▼▼▼
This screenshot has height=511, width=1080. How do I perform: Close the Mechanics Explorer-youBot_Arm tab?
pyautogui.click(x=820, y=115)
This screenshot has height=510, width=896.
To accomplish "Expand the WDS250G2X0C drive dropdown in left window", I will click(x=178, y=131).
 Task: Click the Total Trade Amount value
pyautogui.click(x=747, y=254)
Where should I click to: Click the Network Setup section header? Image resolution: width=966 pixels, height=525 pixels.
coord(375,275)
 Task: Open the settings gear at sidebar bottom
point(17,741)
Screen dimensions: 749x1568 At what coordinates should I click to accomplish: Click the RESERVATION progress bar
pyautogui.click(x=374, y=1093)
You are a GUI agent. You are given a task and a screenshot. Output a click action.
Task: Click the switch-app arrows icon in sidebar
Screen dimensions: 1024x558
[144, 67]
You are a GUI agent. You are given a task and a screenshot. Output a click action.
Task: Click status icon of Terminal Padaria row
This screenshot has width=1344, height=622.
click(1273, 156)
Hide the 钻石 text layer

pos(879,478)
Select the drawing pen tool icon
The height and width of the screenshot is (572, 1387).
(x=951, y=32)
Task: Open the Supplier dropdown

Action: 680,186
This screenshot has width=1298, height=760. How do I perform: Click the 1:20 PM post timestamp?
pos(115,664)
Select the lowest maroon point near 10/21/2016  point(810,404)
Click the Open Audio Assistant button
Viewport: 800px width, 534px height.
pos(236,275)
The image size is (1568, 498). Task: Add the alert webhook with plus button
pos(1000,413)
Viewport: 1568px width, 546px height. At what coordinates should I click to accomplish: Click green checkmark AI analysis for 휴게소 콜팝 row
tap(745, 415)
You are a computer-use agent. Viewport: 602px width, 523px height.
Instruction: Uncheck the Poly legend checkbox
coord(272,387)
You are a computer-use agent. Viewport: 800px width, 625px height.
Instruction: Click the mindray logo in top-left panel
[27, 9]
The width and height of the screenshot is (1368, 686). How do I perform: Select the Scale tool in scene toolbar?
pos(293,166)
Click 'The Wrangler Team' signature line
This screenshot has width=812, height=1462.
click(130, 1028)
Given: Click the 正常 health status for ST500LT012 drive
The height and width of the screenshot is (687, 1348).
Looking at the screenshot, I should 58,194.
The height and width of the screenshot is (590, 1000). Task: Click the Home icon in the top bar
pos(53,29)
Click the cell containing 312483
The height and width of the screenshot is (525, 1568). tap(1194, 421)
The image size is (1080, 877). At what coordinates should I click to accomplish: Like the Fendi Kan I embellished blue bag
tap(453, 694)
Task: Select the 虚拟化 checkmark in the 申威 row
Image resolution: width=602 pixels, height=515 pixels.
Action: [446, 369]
▲▲▲
JOB:
Find and copy every line of the records that contains the word "checkmark". Case counts.

FULL ANSWER:
Viewport: 1568px width, 546px height. At what coordinates should I click to accomplish: Click green checkmark AI analysis for 휴게소 콜팝 row
Task: Select the 虚拟化 checkmark in the 申威 row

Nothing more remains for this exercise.